La préfecture de police a recommandé l'interdiction des événements sportifs en plein air à Paris et petite couronne, citant la chaleur mais aussi l'épisode de pollution à l'ozone qui touche l'Ile-de-France. Pour lutter contre les émissions de polluants, la circulation différenciée est mise en place à partir de vendredi dans une partie de l'agglomération parisienne.

De nombreux pans de la vie courante sont affectés.

La SNCF a supprimé 71 trains Intercités qui devaient circuler de jeudi à lundi, pour "prévenir les pannes potentielles de climatisation", sur les lignes Paris-Orléans-Limoges-Toulouse, Paris-Clermont-Ferrand et Bordeaux-Marseille.

Suspension des cours 

La fournaise met à rude épreuve les élèves planchant dans des salles surchauffées pour les épreuves écrites de spécialités du bac, qui se terminent jeudi.

Plusieurs établissements scolaires ont annoncé que les cours seraient aménagés dès jeudi après-midi, a-t-on appris auprès des autorités académiques, de syndicats et de courriers consultés par l'AFP.

Dans l'académie de Poitiers les épreuves de grand oral des élèves de terminales prévues l'après-midi lundi et mardi sont reportées d'une semaine. Deux demi-journées où les écoles resteront fermées à Tours, une décision que la plupart des parents ont découverte en venant chercher leurs enfants.

"C'est une bonne chose. Ma fille était indisposée par la chaleur. Il faisait 36°C dans la classe à 16H00", a déclaré à l'AFP Caroline, dont la fille est en CP. Une autre mère de famille, Ruth, est plus partagée. "Nous sommes au onzième étage d'un ancien bâtiment. Il fait encore plus chaud qu'à l'école".

À Paris, une "dizaine" de collèges ont pris des "aménagements" pour la fin de semaine, en suspendant les cours après une certaine heure. L'accueil des élèves reste néanmoins maintenu.

La chaleur met également en péril la populaire Fête de la musique, prévue dimanche. Animations annulées à Brive-la-Gaillarde (Corrèze), Nanterre ou encore Claye-Souilly (Seine-et-Marne), "dans un souci de sécurité pour les artistes, les bénévoles, les agents mobilisés et l'ensemble du public".

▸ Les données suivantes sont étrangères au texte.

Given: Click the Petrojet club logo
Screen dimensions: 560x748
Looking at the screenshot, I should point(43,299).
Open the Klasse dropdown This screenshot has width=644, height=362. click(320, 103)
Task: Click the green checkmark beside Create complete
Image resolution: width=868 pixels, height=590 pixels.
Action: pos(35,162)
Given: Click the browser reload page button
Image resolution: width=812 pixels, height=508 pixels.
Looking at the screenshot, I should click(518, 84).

Dans un rapport publié jeudi, la Fondation pour le logement des défavorisés rappelle que les quartiers populaires sont surexposés à la précarité énergétique d'été et au phénomène des "logements bouilloires".

"On étouffe", explique Léria, 32 ans, femme au foyer dans les tours Nuage de Nanterre (Hauts-de-Seine). "Avant, c'était l'hiver qui était pourri, on crevait de froid, mais maintenant, j'ai peur quand l'été approche".

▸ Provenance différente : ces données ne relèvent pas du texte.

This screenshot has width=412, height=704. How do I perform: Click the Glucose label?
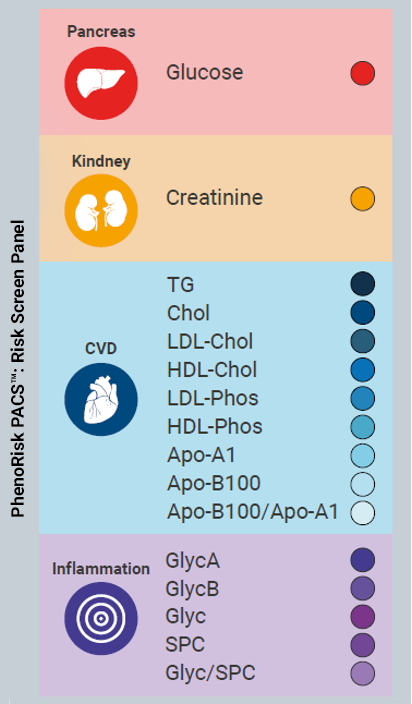point(205,72)
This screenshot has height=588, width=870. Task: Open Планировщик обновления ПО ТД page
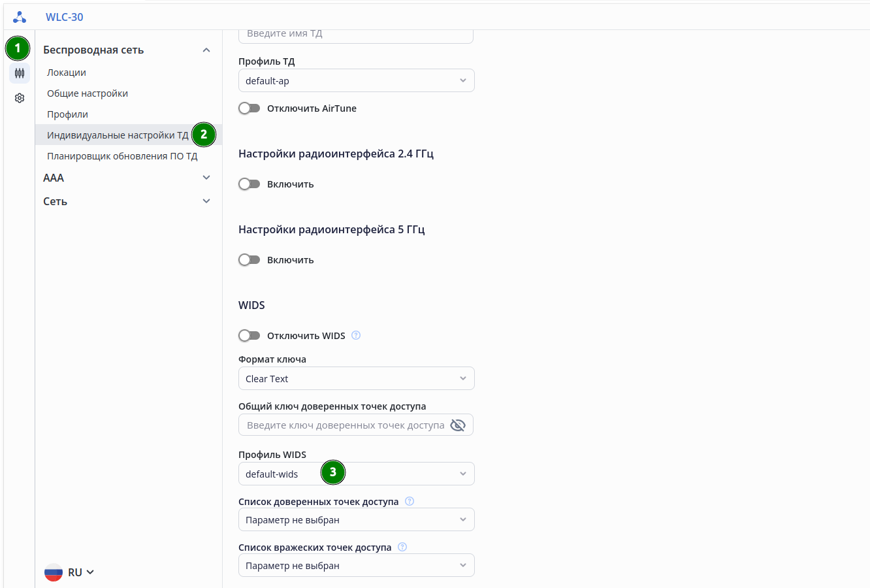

C'est le deuxième épisode de chaleur en quelques semaines qui touche la France, frappée en mai par des températures inédites.

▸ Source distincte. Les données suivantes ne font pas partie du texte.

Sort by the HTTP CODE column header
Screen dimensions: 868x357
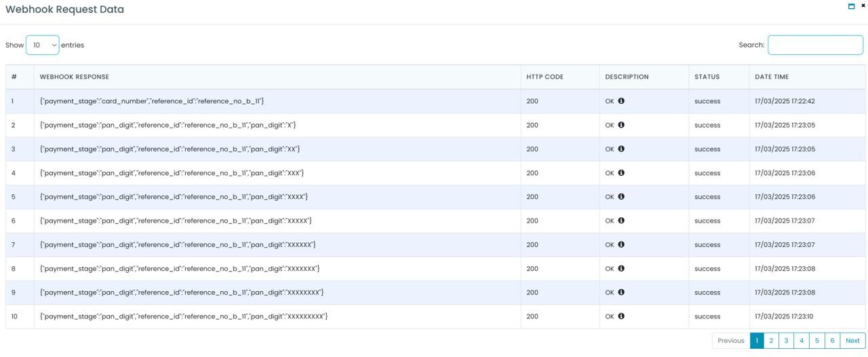coord(545,77)
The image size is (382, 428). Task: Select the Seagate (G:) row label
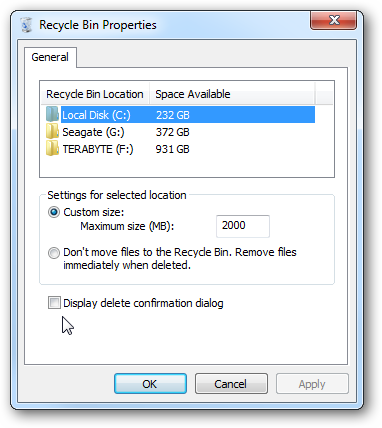[93, 132]
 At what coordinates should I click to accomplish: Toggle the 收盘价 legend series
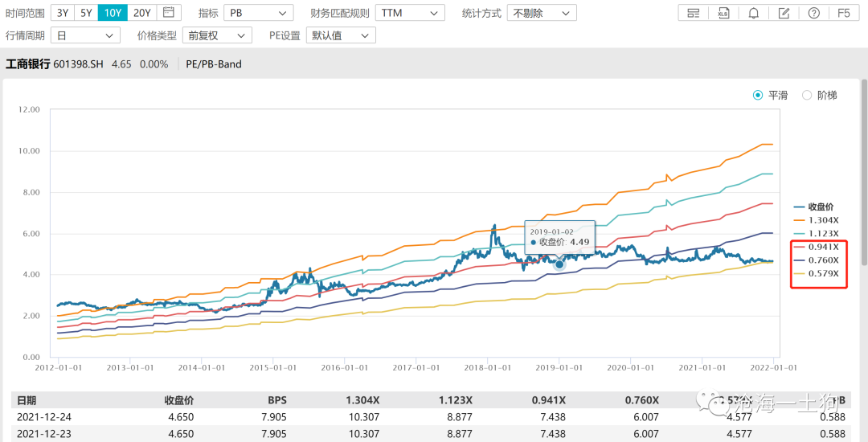pos(816,207)
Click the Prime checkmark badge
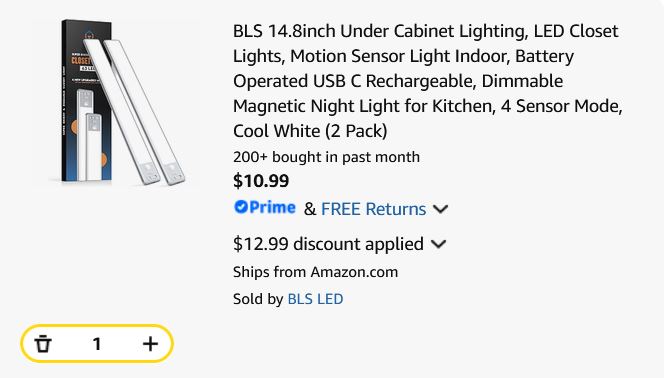 pos(241,207)
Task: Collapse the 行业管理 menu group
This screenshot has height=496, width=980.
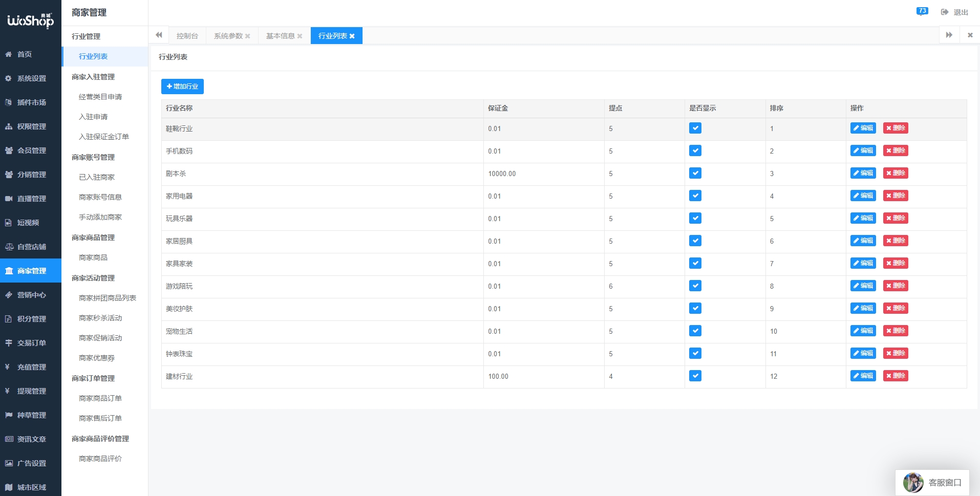Action: pos(86,36)
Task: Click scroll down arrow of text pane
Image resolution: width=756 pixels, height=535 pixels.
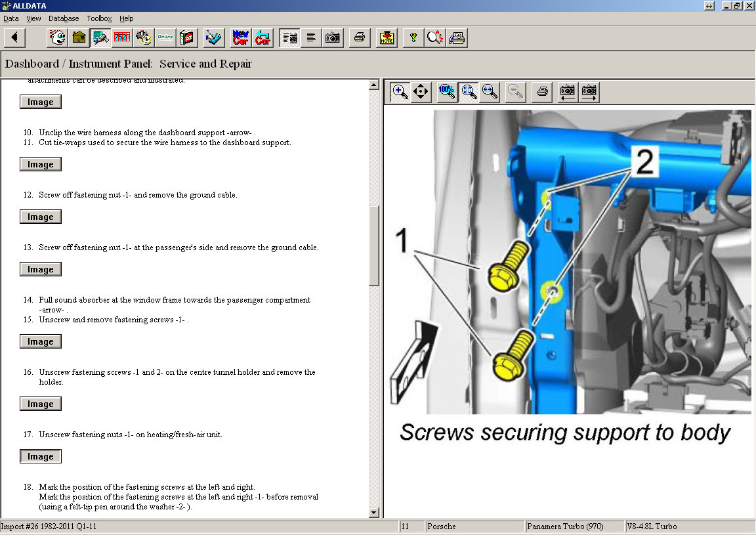Action: coord(374,513)
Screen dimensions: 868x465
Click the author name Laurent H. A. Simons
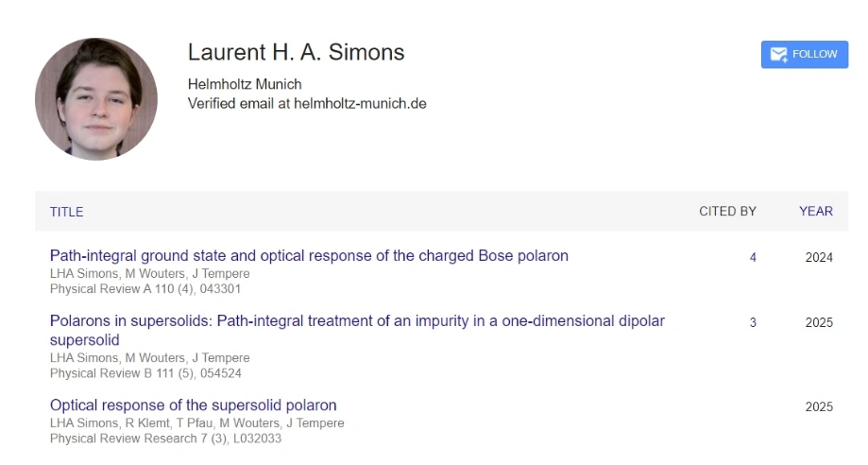coord(296,53)
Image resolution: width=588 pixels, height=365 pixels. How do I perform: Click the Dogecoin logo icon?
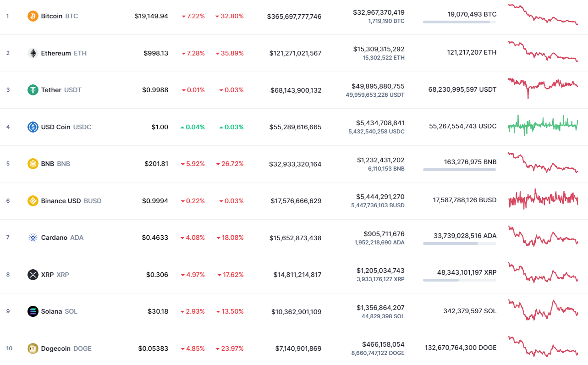(33, 348)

Le pays subit "des vagues de chaleur de plus en plus fréquentes, de plus en plus nombreuses et de plus en plus intenses aussi, signe manifeste du changement climatique", souligne Matthieu Sorel, climatologue à Météo-France.

En Haute-Corse, un incendie sur la commune de Castello-di Rostino, vraisemblablement lié à des travaux de débroussaillage, a parcouru jeudi 64 hectares de végétation.

Si le sud-est de la France est largement épargné par la canicule, le danger de feux oscillera vendredi entre modéré et élevé, selon Météo France.

Dans les Hautes-Alpes, un épisode orageux a provoqué des coulées de boue qui ont causé quelques dégâts, en particulier sur la RN1091 où la circulation a dû être coupée vers le col du Lautaret, avec une réouverture prévue dans la nuit, selon le conseil départemental.